> _Tarefa 1_
Segundo o artigo sobre a região da Grande Praia, que barragem deve ser acrescentada à lista de obras estruturantes feitas pelo PAICV?

> _Página_
Por: Cipriano Fernandes*

No último texto desta série cometi um lapso quando escrevi que não existem obras estruturantes feitas pelo MpD na região metropolitana da Praia. Efectivamente, existe uma, a recentemente inaugurada estrada asfaltada que dá acesso à Praia Baixo, no Concelho de S. Domingos. O seu a seu dono!

Feita esta correcção importa, também em abono da justiça, acrescentar a barragem do Salineiro à extensa lista de obras estruturantes feitas pelo PAICV na região da Grande Praia.

Por tudo o que já escrevi até agora, o que importa reter é que existem perspectivas de desenvolvimento regional que se abrem com a Sociedade de Desenvolvimento Regional (SDR) ora proposta pelos actuais autarcas dos municípios resultantes da divisão do antigo concelho da Praia, SDR essa que pelas vantagens que anteriormente descrevemos (e outras que nascerão das sinergias que naturalmente surgirão) permitirão, finalmente, o nascimento de uma nova capital de Cabo Verde.

Mas o percurso não tem sido fácil, e certamente não será. Existem muitas barreiras que, para serem ultrapassadas com sucesso, exigirão posturas, atitudes e comprometimentos até agora inexistentes na nossa classe política, mais exactamente, nos dois partidos políticos do arco da governação.

Desde logo existem barreiras legislativas que exigem concertação entre os deputados da Nação na Assembleia Nacional. A integração que temos estado a preparar nos últimos 3 anos inapelavelmente depende, em termos de instrumentos de gestão do território, da elaboração de um Plano Intermunicipal de Ordenamento do Território (PIMOT) que, para fazer sentido, NÃO PODE SER OPCIONAL. 

Ou seja, é necessário alterar a Lei das Bases do Ordenamento do Território e do Planeamento Urbanístico para que passe a estipular com claridade que quando dois ou mais municípios decidem elaborar um PIMOT, este significará a caducidade imediata dos PDMs até aí em vigor nesses municípios, passando esse PIMOT a funcionar, para todos os efeitos, como um Plano Director conjunto, valendo para toda a região em causa. Como está legislado na lei actual, os PIMOTs não têm força para anular qualquer PDM existente. 

A apresentação desta proposta de alteração legislativa compete aos Senhores Deputados pelo Círculo de Santiago-Sul na Assembleia Nacional e, naturalmente, impende sobre os eleitos por ambos os partidos do arco da governação. (Caveat: Um PIMOT vinculativo significará a base legal para se poder reverter a lógica da balcanização do território, sobretudo da ilha de Santiago, o que pode ser um incómodo para esses partidos, já que dos cinco novos municípios criados na ilha-mãe durante a 2ª República, os dois primeiros (S. Miguel e S. Domingos) foram da autoria do MpD e os três últimos (Ribeira Grande, S. Jorge dos Órgãos e S. Salvador do Mundo) foram obra do PAICV.

Linhas sobre a localização dos alvos:

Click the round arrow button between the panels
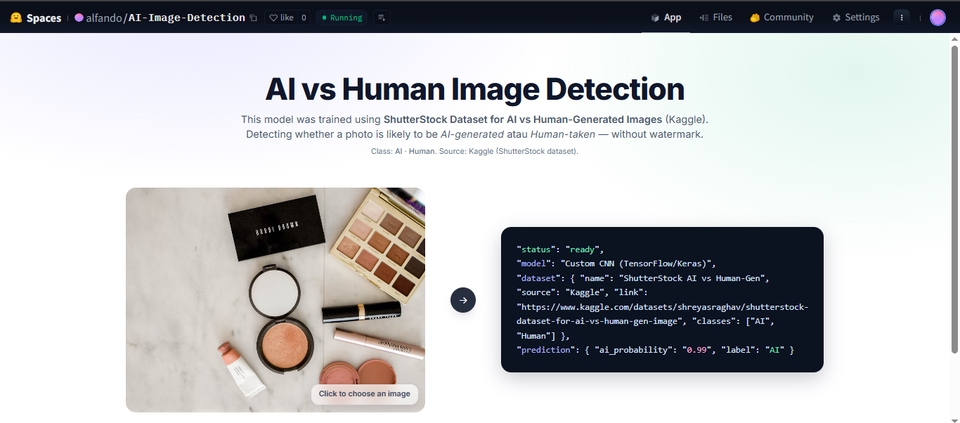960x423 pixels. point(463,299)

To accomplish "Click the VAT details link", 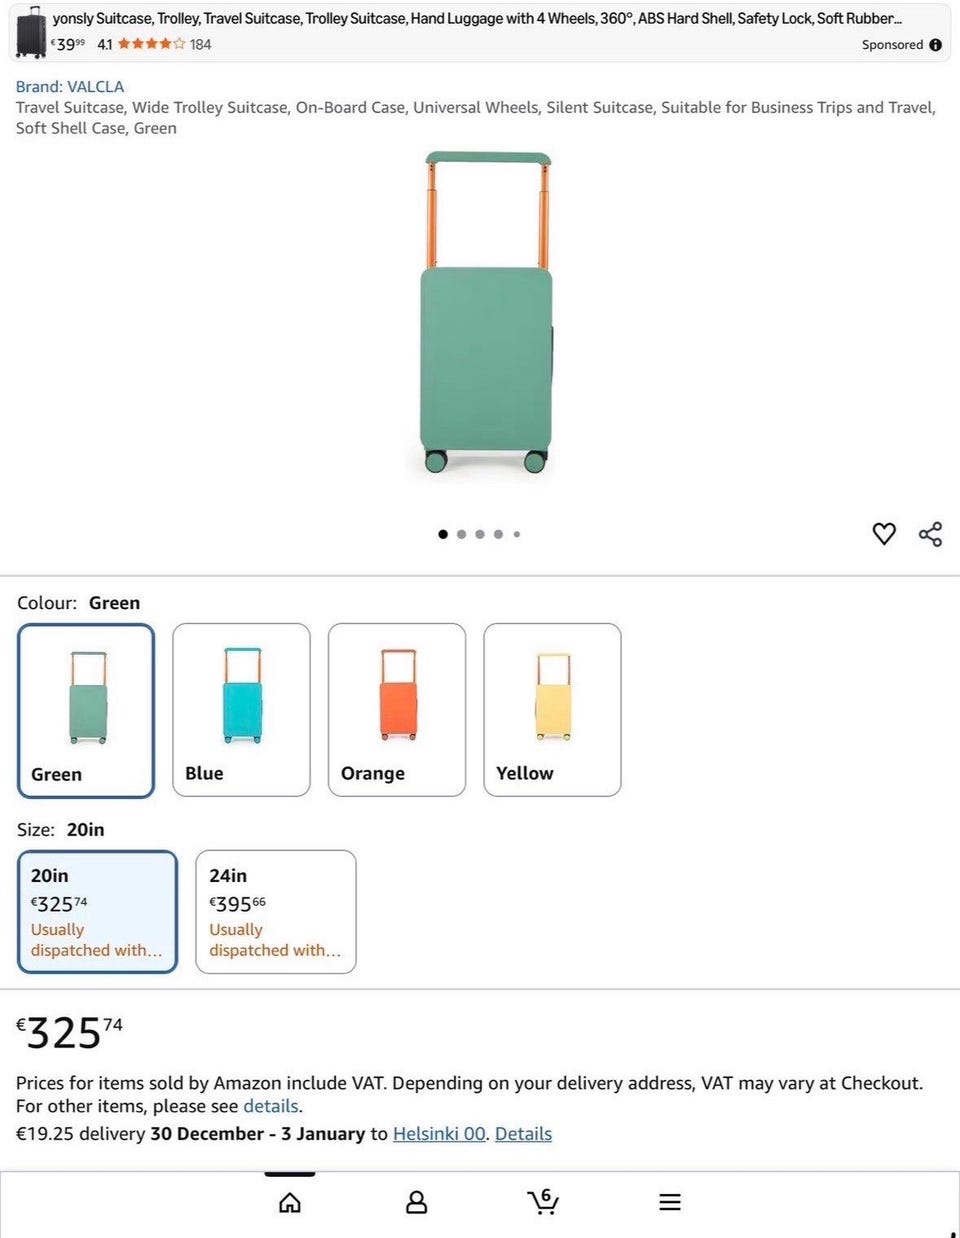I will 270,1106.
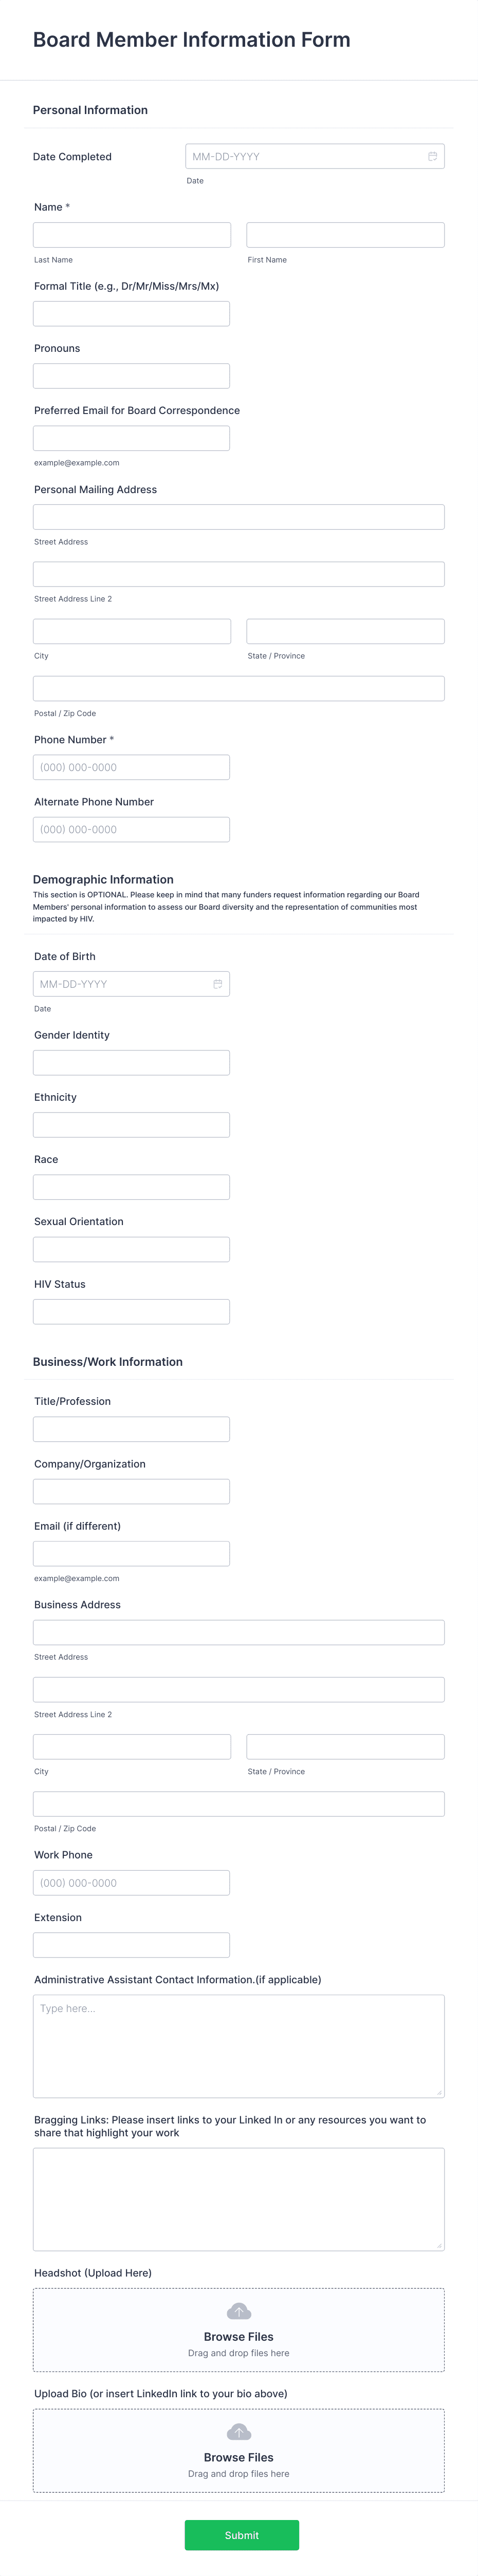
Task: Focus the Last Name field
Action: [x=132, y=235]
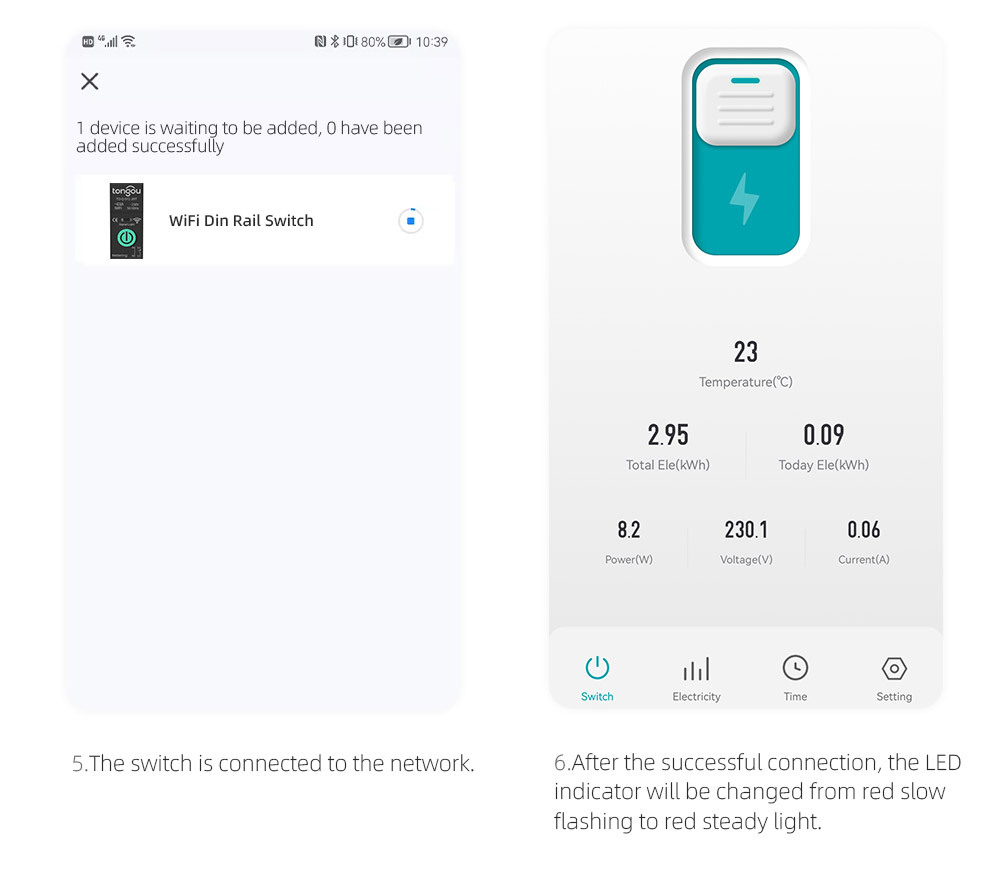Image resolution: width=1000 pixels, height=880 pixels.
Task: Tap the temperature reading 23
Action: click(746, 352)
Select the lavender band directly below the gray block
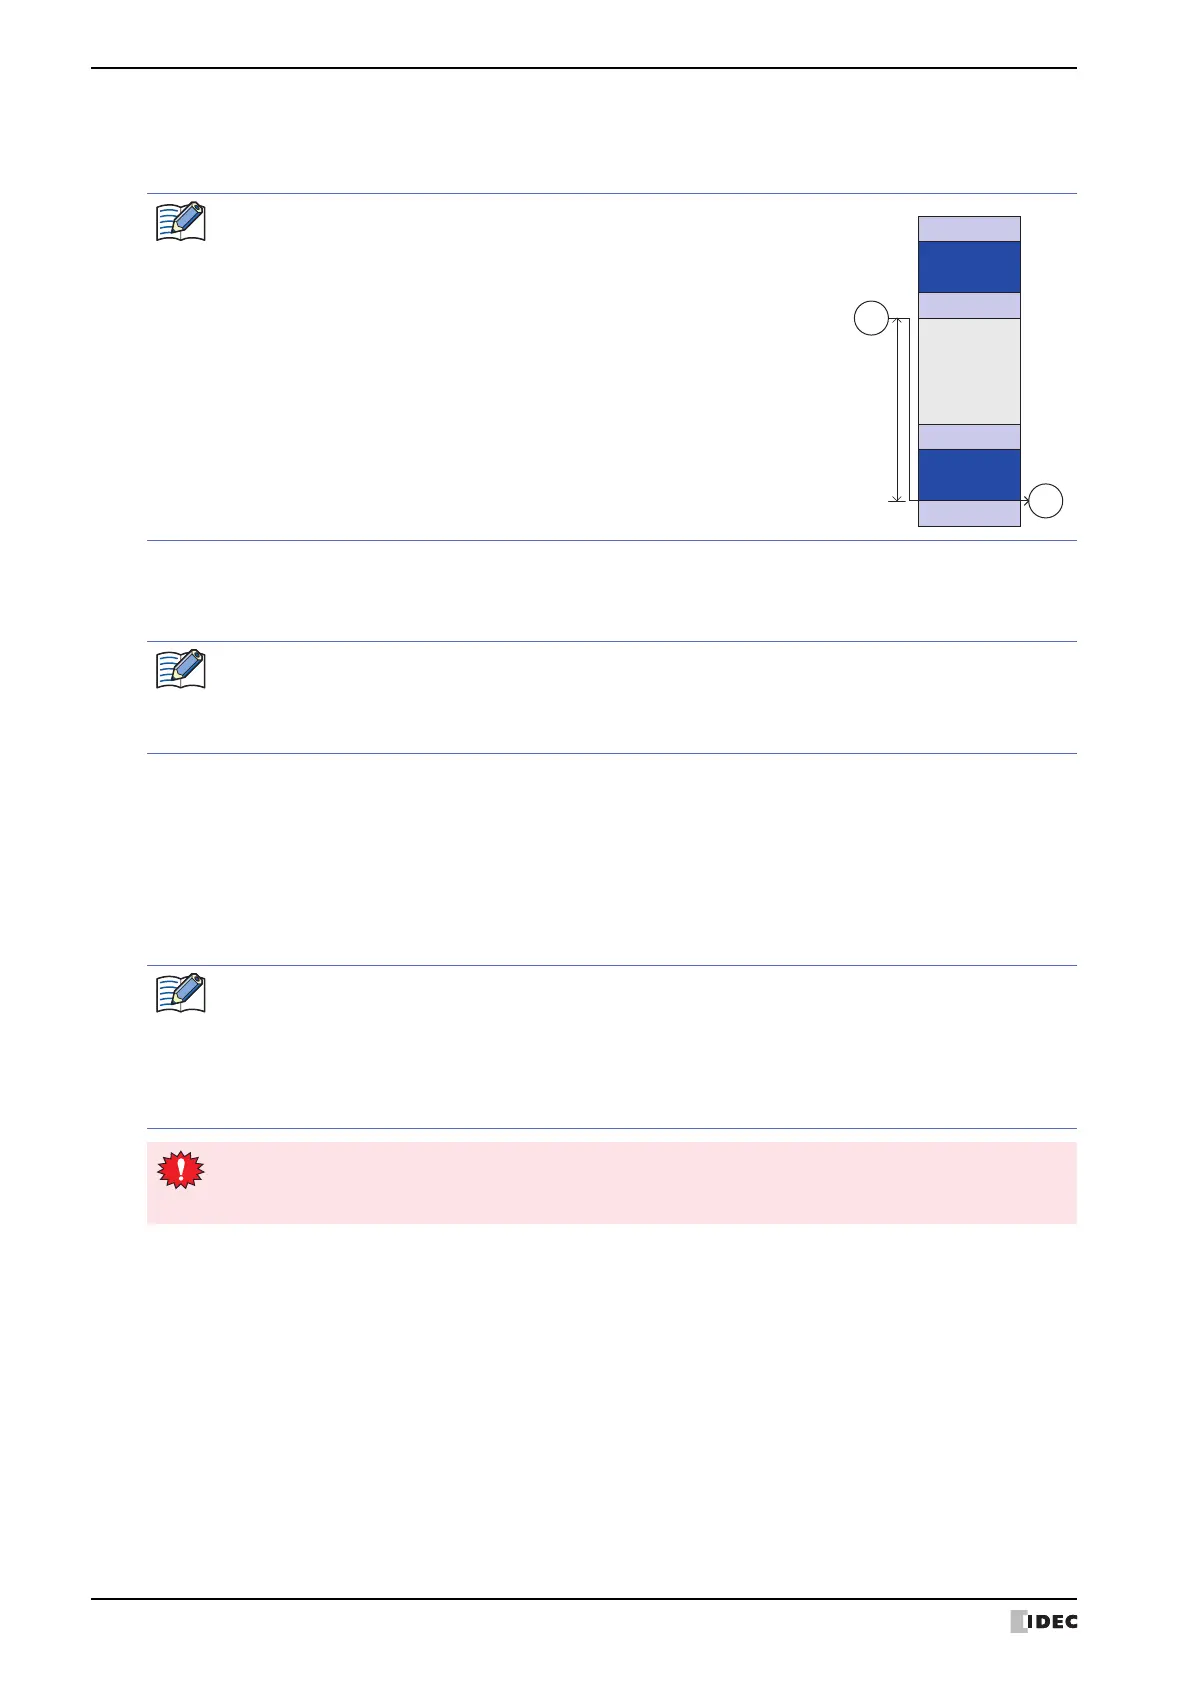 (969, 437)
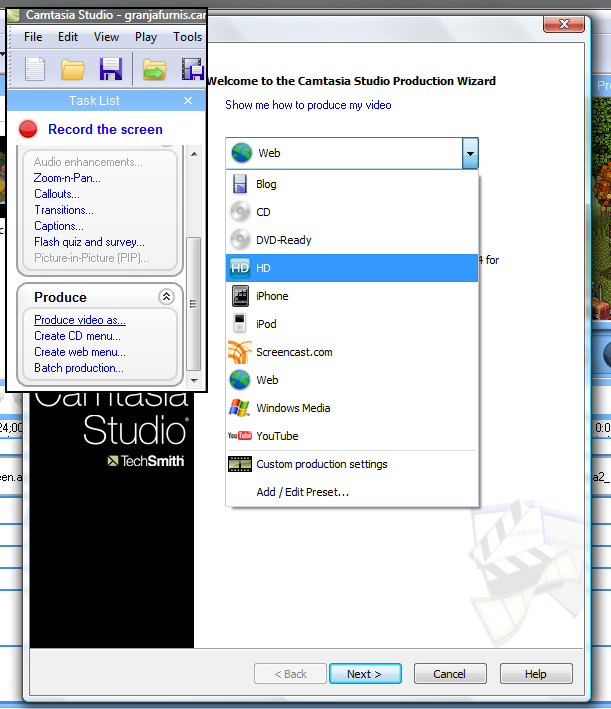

> _Tarefa 2_
Nos registos, começando na linha que contém "Select the lavender" e terminando no fim dos registos, escreve de novo todas essas linhas, pedidos incluídos, deslocando as coordenadas das respostas com a soma de 51 a cada número. Não incluas as imagens.

> _Resposta 1_
A barragem do Salineiro.

> _Resposta 2_
Select the lavender band directly below the gray block
 (1020, 488)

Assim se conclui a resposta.